_What to produce_
Please give every entry again, exactly as it reads.

[Collected data]

═══

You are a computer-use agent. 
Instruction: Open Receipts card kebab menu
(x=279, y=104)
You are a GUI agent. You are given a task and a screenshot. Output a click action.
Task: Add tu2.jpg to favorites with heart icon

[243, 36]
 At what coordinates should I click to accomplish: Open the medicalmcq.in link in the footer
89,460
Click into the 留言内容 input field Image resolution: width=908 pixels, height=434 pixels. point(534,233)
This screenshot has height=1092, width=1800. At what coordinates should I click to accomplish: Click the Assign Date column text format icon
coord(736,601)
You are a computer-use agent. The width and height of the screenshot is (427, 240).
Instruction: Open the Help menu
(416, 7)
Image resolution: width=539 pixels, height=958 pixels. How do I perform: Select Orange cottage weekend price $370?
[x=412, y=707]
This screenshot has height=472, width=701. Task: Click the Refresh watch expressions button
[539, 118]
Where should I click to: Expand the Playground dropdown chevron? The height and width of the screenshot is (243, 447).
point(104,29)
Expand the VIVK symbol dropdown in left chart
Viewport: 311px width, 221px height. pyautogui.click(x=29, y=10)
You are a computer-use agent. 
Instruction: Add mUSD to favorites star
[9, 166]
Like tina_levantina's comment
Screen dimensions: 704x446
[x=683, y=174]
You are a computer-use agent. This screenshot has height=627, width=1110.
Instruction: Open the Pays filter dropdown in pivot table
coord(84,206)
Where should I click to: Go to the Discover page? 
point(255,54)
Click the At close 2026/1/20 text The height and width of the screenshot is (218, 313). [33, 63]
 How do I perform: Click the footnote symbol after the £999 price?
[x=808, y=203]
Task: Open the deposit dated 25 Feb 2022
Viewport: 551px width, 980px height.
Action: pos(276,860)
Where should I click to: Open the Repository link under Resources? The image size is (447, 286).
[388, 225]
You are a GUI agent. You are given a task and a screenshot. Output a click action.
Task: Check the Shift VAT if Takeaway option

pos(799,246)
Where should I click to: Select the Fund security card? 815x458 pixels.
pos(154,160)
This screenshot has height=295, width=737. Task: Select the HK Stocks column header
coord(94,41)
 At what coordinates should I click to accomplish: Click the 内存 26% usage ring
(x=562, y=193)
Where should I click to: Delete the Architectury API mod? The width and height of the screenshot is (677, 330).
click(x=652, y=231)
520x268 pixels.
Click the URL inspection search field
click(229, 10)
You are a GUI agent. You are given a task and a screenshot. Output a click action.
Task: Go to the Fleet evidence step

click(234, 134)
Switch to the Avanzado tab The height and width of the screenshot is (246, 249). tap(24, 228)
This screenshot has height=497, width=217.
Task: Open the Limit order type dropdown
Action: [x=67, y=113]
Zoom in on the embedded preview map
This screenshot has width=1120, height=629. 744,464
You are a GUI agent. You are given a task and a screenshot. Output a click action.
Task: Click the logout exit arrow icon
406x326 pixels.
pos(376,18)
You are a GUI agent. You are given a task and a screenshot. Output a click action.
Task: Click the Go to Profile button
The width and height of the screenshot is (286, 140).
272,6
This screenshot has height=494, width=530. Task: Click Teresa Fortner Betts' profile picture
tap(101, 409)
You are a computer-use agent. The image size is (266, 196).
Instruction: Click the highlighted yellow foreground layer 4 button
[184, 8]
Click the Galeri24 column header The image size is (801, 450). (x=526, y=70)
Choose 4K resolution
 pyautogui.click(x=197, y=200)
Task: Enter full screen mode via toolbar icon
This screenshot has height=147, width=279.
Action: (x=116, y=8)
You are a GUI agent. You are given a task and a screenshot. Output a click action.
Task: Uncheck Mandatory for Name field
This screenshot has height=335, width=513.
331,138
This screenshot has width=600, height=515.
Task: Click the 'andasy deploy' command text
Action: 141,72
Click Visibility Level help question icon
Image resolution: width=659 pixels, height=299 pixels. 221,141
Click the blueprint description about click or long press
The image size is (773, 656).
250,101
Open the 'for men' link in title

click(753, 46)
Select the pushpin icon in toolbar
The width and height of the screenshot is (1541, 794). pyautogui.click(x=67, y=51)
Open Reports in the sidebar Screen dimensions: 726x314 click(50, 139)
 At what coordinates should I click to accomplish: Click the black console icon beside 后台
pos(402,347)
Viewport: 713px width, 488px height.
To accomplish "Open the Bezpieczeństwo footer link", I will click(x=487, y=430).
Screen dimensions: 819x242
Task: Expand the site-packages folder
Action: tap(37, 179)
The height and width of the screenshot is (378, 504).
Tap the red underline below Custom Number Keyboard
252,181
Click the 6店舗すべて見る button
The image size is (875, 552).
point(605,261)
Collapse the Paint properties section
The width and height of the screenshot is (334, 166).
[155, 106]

═══

_Written answer_
You are a computer-use agent. 
Instruction: Open Receipts card kebab menu
(x=279, y=104)
You are a GUI agent. You are given a task and a screenshot. Output a click action.
Task: Add tu2.jpg to favorites with heart icon

[243, 36]
 At what coordinates should I click to accomplish: Open the medicalmcq.in link in the footer
89,460
Click into the 留言内容 input field Image resolution: width=908 pixels, height=434 pixels. point(534,233)
This screenshot has height=1092, width=1800. At what coordinates should I click to accomplish: Click the Assign Date column text format icon
coord(736,601)
You are a computer-use agent. The width and height of the screenshot is (427, 240).
Instruction: Open the Help menu
(416, 7)
Image resolution: width=539 pixels, height=958 pixels. How do I perform: Select Orange cottage weekend price $370?
[x=412, y=707]
This screenshot has height=472, width=701. Task: Click the Refresh watch expressions button
[539, 118]
Where should I click to: Expand the Playground dropdown chevron? The height and width of the screenshot is (243, 447).
point(104,29)
Expand the VIVK symbol dropdown in left chart
Viewport: 311px width, 221px height. pyautogui.click(x=29, y=10)
You are a computer-use agent. 
Instruction: Add mUSD to favorites star
[9, 166]
Like tina_levantina's comment
Screen dimensions: 704x446
[x=683, y=174]
You are a computer-use agent. This screenshot has height=627, width=1110.
Instruction: Open the Pays filter dropdown in pivot table
coord(84,206)
Where should I click to: Go to the Discover page? 
point(255,54)
Click the At close 2026/1/20 text The height and width of the screenshot is (218, 313). [33, 63]
 How do I perform: Click the footnote symbol after the £999 price?
[x=808, y=203]
Task: Open the deposit dated 25 Feb 2022
Viewport: 551px width, 980px height.
Action: pos(276,860)
Where should I click to: Open the Repository link under Resources? The image size is (447, 286).
[388, 225]
You are a GUI agent. You are given a task and a screenshot. Output a click action.
Task: Check the Shift VAT if Takeaway option

pos(799,246)
Where should I click to: Select the Fund security card? 815x458 pixels.
pos(154,160)
This screenshot has height=295, width=737. Task: Select the HK Stocks column header
coord(94,41)
 At what coordinates should I click to accomplish: Click the 内存 26% usage ring
(x=562, y=193)
Where should I click to: Delete the Architectury API mod? The width and height of the screenshot is (677, 330).
click(x=652, y=231)
520x268 pixels.
Click the URL inspection search field
click(229, 10)
You are a GUI agent. You are given a task and a screenshot. Output a click action.
Task: Go to the Fleet evidence step

click(234, 134)
Switch to the Avanzado tab The height and width of the screenshot is (246, 249). tap(24, 228)
This screenshot has height=497, width=217.
Task: Open the Limit order type dropdown
Action: [x=67, y=113]
Zoom in on the embedded preview map
This screenshot has width=1120, height=629. 744,464
You are a GUI agent. You are given a task and a screenshot. Output a click action.
Task: Click the logout exit arrow icon
406x326 pixels.
pos(376,18)
You are a GUI agent. You are given a task and a screenshot. Output a click action.
Task: Click the Go to Profile button
The width and height of the screenshot is (286, 140).
272,6
This screenshot has height=494, width=530. Task: Click Teresa Fortner Betts' profile picture
tap(101, 409)
You are a computer-use agent. The image size is (266, 196).
Instruction: Click the highlighted yellow foreground layer 4 button
[184, 8]
Click the Galeri24 column header The image size is (801, 450). (x=526, y=70)
Choose 4K resolution
 pyautogui.click(x=197, y=200)
Task: Enter full screen mode via toolbar icon
This screenshot has height=147, width=279.
Action: (x=116, y=8)
You are a GUI agent. You are given a task and a screenshot. Output a click action.
Task: Uncheck Mandatory for Name field
This screenshot has height=335, width=513.
331,138
This screenshot has width=600, height=515.
Task: Click the 'andasy deploy' command text
Action: 141,72
Click Visibility Level help question icon
Image resolution: width=659 pixels, height=299 pixels. 221,141
Click the blueprint description about click or long press
The image size is (773, 656).
250,101
Open the 'for men' link in title

click(753, 46)
Select the pushpin icon in toolbar
The width and height of the screenshot is (1541, 794). pyautogui.click(x=67, y=51)
Open Reports in the sidebar Screen dimensions: 726x314 click(50, 139)
 At what coordinates should I click to accomplish: Click the black console icon beside 后台
pos(402,347)
Viewport: 713px width, 488px height.
To accomplish "Open the Bezpieczeństwo footer link", I will click(x=487, y=430).
Screen dimensions: 819x242
Task: Expand the site-packages folder
Action: tap(37, 179)
The height and width of the screenshot is (378, 504).
Tap the red underline below Custom Number Keyboard
252,181
Click the 6店舗すべて見る button
The image size is (875, 552).
point(605,261)
Collapse the Paint properties section
The width and height of the screenshot is (334, 166).
[155, 106]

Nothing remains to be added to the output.